>> Start EXCERPT PROVIDED
Today's initial jobless claims came in at 342,000 on a seasonally-adjusted basis, the lowest reading since January 2008. As a result of the improving economy, the US stock market has rallied on the news. The chart below shows where we are in the context of past cycles. Currently, at 342,000, initial jobless claims are still a fair amount above their historical cycle troughs in the 300k range. This suggests the bull market still has legs from a fundamental recovery standpoint. As long as we don't undergo a sharp reversal, we're likely to continue to see an upward trend in the market.
Takeaway: Something interesting is happening in the labor market.
The last four weeks have seen a notably positive divergence from both trend and historical perspectives. The last two weeks have shown the sharpest improvements. Our preferred method for evaluating labor conditions is the year-over-year rate of change in the non-seasonally adjusted initial jobless claims. In the last three weeks, that figure has been -3.8%, -6.2% and today -8.6%. In other words, rolling NSA claims are 8.6% lower than last year.
>> End EXCERPT PROVIDED
>> Start PROVIDED INFORMATION
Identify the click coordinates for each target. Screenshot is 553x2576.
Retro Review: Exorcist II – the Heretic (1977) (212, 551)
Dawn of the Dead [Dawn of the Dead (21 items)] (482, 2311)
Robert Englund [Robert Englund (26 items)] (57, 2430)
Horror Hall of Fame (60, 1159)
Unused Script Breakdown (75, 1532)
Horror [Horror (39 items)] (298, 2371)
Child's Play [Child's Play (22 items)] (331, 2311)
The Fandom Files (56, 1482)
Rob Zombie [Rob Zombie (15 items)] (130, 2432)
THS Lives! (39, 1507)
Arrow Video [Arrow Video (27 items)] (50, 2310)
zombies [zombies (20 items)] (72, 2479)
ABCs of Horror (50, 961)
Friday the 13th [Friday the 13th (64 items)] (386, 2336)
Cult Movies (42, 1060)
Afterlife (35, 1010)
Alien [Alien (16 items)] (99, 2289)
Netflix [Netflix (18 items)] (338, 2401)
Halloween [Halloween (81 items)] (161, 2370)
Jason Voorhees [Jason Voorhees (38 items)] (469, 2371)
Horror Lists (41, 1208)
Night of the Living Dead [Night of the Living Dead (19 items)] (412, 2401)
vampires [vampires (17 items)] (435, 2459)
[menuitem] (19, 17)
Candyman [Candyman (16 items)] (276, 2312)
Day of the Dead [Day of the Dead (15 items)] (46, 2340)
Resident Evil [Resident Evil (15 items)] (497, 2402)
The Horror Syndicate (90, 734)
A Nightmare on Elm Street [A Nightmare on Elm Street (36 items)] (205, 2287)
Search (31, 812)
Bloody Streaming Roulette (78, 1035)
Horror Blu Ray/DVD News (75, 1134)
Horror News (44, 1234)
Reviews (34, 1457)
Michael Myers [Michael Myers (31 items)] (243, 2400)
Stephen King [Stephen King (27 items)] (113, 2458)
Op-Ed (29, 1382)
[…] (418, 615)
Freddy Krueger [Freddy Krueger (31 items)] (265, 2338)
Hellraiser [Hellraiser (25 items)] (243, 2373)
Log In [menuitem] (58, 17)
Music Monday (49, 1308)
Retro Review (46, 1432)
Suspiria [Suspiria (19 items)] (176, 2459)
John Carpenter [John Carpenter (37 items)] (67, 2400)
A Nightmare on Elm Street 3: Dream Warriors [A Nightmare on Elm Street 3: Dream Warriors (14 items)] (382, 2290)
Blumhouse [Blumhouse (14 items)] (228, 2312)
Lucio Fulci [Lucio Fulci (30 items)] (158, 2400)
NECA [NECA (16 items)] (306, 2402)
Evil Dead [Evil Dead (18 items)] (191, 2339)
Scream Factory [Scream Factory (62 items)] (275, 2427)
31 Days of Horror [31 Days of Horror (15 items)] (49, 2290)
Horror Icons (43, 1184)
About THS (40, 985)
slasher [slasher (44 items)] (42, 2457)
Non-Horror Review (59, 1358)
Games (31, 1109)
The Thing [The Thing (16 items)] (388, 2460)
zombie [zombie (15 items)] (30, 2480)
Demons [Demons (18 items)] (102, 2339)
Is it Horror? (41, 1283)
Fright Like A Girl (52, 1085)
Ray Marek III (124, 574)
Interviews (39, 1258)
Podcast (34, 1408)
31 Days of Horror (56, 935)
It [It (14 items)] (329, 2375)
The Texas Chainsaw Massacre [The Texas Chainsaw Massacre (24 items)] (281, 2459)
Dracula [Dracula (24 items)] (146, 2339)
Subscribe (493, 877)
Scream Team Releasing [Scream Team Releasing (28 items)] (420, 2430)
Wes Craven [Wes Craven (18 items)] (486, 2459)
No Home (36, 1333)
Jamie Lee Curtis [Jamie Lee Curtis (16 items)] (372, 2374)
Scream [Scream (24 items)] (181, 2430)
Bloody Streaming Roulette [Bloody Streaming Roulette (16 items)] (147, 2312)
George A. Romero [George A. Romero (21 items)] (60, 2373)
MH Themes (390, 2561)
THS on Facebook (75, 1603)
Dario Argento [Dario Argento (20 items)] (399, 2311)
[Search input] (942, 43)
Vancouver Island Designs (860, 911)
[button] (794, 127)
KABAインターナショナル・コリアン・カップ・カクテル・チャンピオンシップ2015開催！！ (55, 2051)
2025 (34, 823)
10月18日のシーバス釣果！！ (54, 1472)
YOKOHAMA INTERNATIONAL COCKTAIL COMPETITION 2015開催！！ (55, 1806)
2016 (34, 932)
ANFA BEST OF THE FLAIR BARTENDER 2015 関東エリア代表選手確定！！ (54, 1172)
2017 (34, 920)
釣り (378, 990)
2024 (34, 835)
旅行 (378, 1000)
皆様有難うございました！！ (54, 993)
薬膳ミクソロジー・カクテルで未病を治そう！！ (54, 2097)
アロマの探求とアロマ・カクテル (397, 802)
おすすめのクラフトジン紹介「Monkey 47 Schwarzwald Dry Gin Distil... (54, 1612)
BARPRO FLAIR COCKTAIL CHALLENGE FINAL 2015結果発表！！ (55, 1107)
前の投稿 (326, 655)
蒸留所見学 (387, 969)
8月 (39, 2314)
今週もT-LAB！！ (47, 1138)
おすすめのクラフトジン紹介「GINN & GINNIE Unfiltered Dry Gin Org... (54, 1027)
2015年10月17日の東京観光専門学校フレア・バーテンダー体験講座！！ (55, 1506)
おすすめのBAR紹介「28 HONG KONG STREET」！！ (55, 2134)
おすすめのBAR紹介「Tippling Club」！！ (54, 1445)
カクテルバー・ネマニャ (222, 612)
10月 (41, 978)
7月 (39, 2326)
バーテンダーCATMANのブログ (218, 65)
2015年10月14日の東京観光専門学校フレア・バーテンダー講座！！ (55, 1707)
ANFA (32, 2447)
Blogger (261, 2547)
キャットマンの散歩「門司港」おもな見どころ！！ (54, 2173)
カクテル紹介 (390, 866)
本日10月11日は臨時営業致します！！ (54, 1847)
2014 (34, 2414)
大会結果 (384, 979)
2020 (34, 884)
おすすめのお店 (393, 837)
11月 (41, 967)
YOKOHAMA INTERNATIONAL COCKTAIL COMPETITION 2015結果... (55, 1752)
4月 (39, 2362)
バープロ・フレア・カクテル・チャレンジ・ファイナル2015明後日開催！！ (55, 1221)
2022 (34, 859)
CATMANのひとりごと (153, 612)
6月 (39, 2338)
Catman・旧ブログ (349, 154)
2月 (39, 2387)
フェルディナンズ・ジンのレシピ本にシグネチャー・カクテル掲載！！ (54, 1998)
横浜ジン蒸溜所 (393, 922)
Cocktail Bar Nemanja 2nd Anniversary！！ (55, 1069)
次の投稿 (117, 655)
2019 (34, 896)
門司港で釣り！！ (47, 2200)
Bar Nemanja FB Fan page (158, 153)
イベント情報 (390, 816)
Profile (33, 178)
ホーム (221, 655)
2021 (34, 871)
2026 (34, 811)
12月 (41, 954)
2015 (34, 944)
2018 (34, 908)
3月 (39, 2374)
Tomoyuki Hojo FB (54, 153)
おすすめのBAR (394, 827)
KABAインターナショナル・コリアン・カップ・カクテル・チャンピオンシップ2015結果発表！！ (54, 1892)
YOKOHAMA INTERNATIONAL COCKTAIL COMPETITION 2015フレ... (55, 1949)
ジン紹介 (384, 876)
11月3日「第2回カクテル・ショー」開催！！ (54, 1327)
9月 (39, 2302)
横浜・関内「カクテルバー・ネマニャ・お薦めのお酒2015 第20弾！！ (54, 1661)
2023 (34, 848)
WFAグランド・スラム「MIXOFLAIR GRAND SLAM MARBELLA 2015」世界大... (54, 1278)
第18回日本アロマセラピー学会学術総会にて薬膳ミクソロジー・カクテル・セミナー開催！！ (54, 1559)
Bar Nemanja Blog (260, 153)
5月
>> End PROVIDED INFORMATION
◆ **GIVEN INSTRUCTION 1**:
In the jobless claims commentary, which month and year had the last initial claims reading lower than today's?
◆ **GIVEN INSTRUCTION 2**:
Reproduce the section of the jobless claims commentary from "The last four" up to and including "than last year.".

◆ **RIGHT ANSWER 1**:
January 2008

◆ **RIGHT ANSWER 2**:
The last four weeks have seen a notably positive divergence from both trend and historical perspectives. The last two weeks have shown the sharpest improvements. Our preferred method for evaluating labor conditions is the year-over-year rate of change in the non-seasonally adjusted initial jobless claims. In the last three weeks, that figure has been -3.8%, -6.2% and today -8.6%. In other words, rolling NSA claims are 8.6% lower than last year.